Парунька по голосам узнала — небольшой была гурьба людей.
— Разбили дверь в щепы, взошли, дым, огонь. Потушили, глядим — дыра а свесе. Значится, не по людски убралась. Нечистая сила и та их руку держит, — объяснял чей-то знакомый голос.
— Скажи на милость! — удивленно отвечали ему. — До чего же люди исхитрились.
В разговор вплелся твердый голос Канашева:
— Ищите в огородах, в ботве али на дворе. Оцепляй, Плюхин, все избы эти и рядом, до утра стеречь приказано. Поджигателей всех до одного выловим.
Парунька сползла с краю свеса, выходящего в огород.
Сучья рябин упирались здесь в рыхлую солому повети, заслоняя с оврага часть двора густотой разросшихся ветвей. Над конюшней приделана плоская площадка.

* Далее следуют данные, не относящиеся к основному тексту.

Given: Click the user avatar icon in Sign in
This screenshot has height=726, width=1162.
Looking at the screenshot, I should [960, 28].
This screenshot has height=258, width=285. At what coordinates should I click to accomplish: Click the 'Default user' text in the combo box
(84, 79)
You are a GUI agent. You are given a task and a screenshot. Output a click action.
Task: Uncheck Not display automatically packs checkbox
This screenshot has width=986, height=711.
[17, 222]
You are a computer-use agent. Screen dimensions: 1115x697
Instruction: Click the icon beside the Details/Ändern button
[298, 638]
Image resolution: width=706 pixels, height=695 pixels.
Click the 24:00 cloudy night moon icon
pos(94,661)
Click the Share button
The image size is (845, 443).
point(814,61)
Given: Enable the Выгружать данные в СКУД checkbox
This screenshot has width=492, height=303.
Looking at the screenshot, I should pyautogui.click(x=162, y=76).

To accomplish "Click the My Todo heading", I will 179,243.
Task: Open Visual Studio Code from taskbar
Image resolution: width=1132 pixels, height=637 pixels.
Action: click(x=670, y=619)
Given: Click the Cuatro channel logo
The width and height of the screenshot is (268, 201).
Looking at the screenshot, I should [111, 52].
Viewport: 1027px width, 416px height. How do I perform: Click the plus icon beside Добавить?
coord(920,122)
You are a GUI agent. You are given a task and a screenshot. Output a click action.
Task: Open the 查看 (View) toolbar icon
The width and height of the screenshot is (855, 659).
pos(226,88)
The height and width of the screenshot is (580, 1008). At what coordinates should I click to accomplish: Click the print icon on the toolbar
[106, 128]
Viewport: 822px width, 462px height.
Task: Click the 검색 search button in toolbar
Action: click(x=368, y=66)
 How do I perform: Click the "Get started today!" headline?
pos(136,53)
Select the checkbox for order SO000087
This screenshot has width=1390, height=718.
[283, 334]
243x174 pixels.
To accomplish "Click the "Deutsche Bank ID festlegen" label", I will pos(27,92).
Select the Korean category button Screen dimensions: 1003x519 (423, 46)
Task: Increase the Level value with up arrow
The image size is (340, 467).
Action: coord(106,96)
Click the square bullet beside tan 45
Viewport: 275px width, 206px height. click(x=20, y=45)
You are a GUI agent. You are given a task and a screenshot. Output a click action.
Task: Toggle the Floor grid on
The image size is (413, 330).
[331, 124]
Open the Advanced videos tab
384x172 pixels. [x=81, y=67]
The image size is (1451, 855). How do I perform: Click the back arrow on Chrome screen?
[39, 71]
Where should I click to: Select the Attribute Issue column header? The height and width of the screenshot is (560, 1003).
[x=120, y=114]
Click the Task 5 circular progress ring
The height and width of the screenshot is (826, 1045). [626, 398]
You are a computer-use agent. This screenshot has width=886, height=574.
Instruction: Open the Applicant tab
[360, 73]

Парунька взрыла густой слой соломы и легла.
Когда поля и деревни порыжели от зари, она различила через зеленую густоту рябинника караулящих мужиков — во ржи, прямо над оврагом, и в конце улички у бань. Одни с заступами, а другие с кольями сонно передвигались, иногда перекликаясь.
Все утро в хлеву под нею шарили мужики, а на соседних дворах осматривали сушила, подклети, перебирая кадки, рогожки, солому.
Злобная ругань их судорогами отдавалась в теле. Весь день, не ворочаясь, лежала Парунька на боку, чуя, как голова наливается свинцом и деревенеют члены.
А когда сумерки одели деревню и с пригоном стада смолк шум, — крапивой, вдоль плетня пробралась она к полю и упала в рожь.
ЧАСТЬ
ТРЕТЬЯ
Глава первая
Стояло безветрие. Солнышко ползло по верхушкам берез, внизу было прохладно и сыро. Длинные тени тянулись от рощи к ржаным полям. Зверевская гора была облита красным отсветом! Мелководная речушка Печесь, вся в кустарниках тощего тальника, как стекло, отливалась средь болота. [Тальник — небольшая кустарниковая ива.]